- **Required action**
Retype all of the records shown beneath this task, exactly as they stand.

== Segment start ==

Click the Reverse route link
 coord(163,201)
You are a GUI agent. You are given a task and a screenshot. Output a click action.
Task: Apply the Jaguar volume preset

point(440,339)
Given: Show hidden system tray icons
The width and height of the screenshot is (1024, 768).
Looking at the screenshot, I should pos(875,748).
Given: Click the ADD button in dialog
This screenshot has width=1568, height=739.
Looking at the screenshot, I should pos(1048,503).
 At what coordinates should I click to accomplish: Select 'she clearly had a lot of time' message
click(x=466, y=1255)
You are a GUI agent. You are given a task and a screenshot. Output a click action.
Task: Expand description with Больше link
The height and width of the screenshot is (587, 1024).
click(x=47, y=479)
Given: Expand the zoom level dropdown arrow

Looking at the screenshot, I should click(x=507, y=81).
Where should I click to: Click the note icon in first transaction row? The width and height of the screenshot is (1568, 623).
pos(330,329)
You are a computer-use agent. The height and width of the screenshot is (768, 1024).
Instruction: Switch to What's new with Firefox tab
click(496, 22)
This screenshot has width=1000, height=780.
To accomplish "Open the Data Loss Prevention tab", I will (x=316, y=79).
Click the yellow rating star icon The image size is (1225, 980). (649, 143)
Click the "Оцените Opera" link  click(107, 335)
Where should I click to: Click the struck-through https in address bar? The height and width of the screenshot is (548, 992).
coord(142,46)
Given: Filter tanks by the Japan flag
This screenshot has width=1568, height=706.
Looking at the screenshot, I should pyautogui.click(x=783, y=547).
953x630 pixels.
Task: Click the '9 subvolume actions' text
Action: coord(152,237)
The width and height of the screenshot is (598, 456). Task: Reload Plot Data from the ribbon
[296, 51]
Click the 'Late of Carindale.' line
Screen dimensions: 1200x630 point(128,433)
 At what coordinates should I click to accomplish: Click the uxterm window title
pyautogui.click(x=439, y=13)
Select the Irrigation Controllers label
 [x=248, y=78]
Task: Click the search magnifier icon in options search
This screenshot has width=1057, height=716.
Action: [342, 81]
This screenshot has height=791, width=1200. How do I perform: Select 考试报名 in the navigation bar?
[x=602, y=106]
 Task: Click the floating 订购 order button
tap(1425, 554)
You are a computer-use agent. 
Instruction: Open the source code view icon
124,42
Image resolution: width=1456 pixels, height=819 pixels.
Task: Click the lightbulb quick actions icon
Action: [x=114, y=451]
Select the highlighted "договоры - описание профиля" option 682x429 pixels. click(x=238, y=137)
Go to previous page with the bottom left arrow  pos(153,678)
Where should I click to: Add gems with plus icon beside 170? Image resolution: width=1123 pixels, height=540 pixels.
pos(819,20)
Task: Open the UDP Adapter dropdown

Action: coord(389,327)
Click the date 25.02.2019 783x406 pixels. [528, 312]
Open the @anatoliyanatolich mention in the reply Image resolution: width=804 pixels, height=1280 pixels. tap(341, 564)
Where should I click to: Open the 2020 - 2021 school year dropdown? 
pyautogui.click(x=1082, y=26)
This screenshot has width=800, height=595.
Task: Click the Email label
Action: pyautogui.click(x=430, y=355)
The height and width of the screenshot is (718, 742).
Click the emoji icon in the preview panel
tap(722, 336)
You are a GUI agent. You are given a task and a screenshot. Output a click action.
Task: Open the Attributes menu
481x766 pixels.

== Segment end ==

- **Written answer**
Click the Reverse route link
 coord(163,201)
You are a GUI agent. You are given a task and a screenshot. Output a click action.
Task: Apply the Jaguar volume preset

point(440,339)
Given: Show hidden system tray icons
The width and height of the screenshot is (1024, 768).
Looking at the screenshot, I should pos(875,748).
Given: Click the ADD button in dialog
This screenshot has width=1568, height=739.
Looking at the screenshot, I should pos(1048,503).
 At what coordinates should I click to accomplish: Select 'she clearly had a lot of time' message
click(x=466, y=1255)
You are a GUI agent. You are given a task and a screenshot. Output a click action.
Task: Expand description with Больше link
The height and width of the screenshot is (587, 1024).
click(x=47, y=479)
Given: Expand the zoom level dropdown arrow

Looking at the screenshot, I should click(x=507, y=81).
Where should I click to: Click the note icon in first transaction row? The width and height of the screenshot is (1568, 623).
pos(330,329)
You are a computer-use agent. The height and width of the screenshot is (768, 1024).
Instruction: Switch to What's new with Firefox tab
click(496, 22)
This screenshot has width=1000, height=780.
To accomplish "Open the Data Loss Prevention tab", I will (x=316, y=79).
Click the yellow rating star icon The image size is (1225, 980). (649, 143)
Click the "Оцените Opera" link  click(107, 335)
Where should I click to: Click the struck-through https in address bar? The height and width of the screenshot is (548, 992).
coord(142,46)
Given: Filter tanks by the Japan flag
This screenshot has width=1568, height=706.
Looking at the screenshot, I should pyautogui.click(x=783, y=547).
953x630 pixels.
Task: Click the '9 subvolume actions' text
Action: coord(152,237)
The width and height of the screenshot is (598, 456). Task: Reload Plot Data from the ribbon
[296, 51]
Click the 'Late of Carindale.' line
Screen dimensions: 1200x630 point(128,433)
 At what coordinates should I click to accomplish: Click the uxterm window title
pyautogui.click(x=439, y=13)
Select the Irrigation Controllers label
 [x=248, y=78]
Task: Click the search magnifier icon in options search
This screenshot has width=1057, height=716.
Action: [342, 81]
This screenshot has height=791, width=1200. How do I perform: Select 考试报名 in the navigation bar?
[x=602, y=106]
 Task: Click the floating 订购 order button
tap(1425, 554)
You are a computer-use agent. 
Instruction: Open the source code view icon
124,42
Image resolution: width=1456 pixels, height=819 pixels.
Task: Click the lightbulb quick actions icon
Action: [x=114, y=451]
Select the highlighted "договоры - описание профиля" option 682x429 pixels. click(x=238, y=137)
Go to previous page with the bottom left arrow  pos(153,678)
Where should I click to: Add gems with plus icon beside 170? Image resolution: width=1123 pixels, height=540 pixels.
pos(819,20)
Task: Open the UDP Adapter dropdown

Action: coord(389,327)
Click the date 25.02.2019 783x406 pixels. [528, 312]
Open the @anatoliyanatolich mention in the reply Image resolution: width=804 pixels, height=1280 pixels. tap(341, 564)
Where should I click to: Open the 2020 - 2021 school year dropdown? 
pyautogui.click(x=1082, y=26)
This screenshot has width=800, height=595.
Task: Click the Email label
Action: pyautogui.click(x=430, y=355)
The height and width of the screenshot is (718, 742).
Click the emoji icon in the preview panel
tap(722, 336)
You are a GUI agent. You are given a task and a screenshot. Output a click action.
Task: Open the Attributes menu
481x766 pixels.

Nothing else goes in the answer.